-- Start of Excerpt to read --
Maid Review – Netflix Eschews Misery Porn With A Potent Poverty Drama
“Man hands on misery to man
It deepens like a coastal shelf
Get out early as you can
And don’t have any kids yourself.”
Replace the second “man” with “woman” (in Philip Larkin’s This Be the Verse) and you have Netflix’s new 10-part drama Maid in a nutshell. Inspired by Stephanie Land’s memoir Maid: Hard Work, Low Pay and a Mother’s Will to Survive, it tells the story of 23-year-old Alex (Margaret Qualley) who, with her two-year-old daughter Maddy (an extraordinarily appealing Rylea Nevaeh Whittet – and I speak as one who finds the charms of all onscreen and most real-life children resistible) flees an emotionally abusive relationship with Maddy’s father, Sean (Nick Robinson).
-- End of Excerpt to read --
-- Start of Data --
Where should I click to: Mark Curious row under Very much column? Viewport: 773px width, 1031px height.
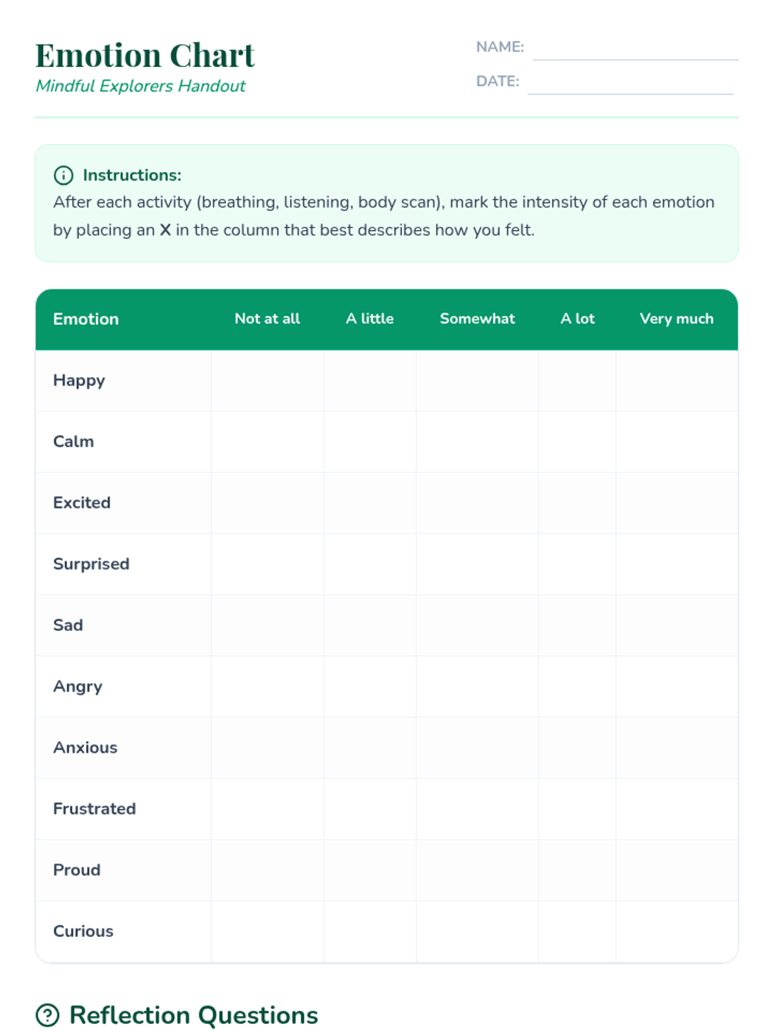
-- End of Data --
-- Start of Data --
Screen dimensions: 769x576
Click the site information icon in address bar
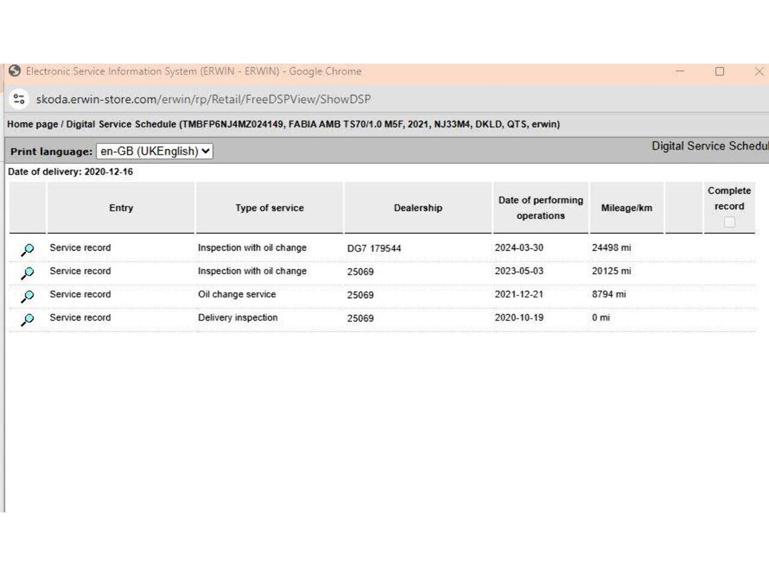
-- End of Data --
What is expected: Write the next part of the review of the Netflix drama Maid, picking up after its final sentence. The listing has no connection to the review of the Netflix drama Maid.

Task result:
What follows is a part rags-to-riches – or at least to not-rags – story, as Alex starts to piece her life back together via grit, shelters, the occasional kindness of strangers and a cleaning job with a rackety firm run by an unforgiving woman named Yolanda (Tracy Vilar). Embedded within it, however, is an unflinching anatomisation of the red tape that surrounds every effort to access the (already minimal) help supposedly on offer to desperate women and their children, and the unfitness for purpose of every aspect of the state that is meant to offer succour. Alex picks her way through the demoralising labyrinth of forms, intrusive questions, document requirements, finding herself in one terrible Catch-22 situation after another until a combination of persistence and luck enable her to start a journey back to stability for them both.
It dramatises the precariousness of existence without a fixed abode, a proper income or family support and conjures a world rarely seen in real life or on screen. It illuminates all the vulnerabilities that having children brings. The slightest mishap, without the money or resources to correct it, can only snowball into disaster. Often, we see the running total of Alex’s finances, ticking down to zero before she can secure what she needs to get the next day’s cash – food for herself, petrol for the car she needs for work, the co-pay for Maddy’s daycare – let alone start saving towards a rental deposit.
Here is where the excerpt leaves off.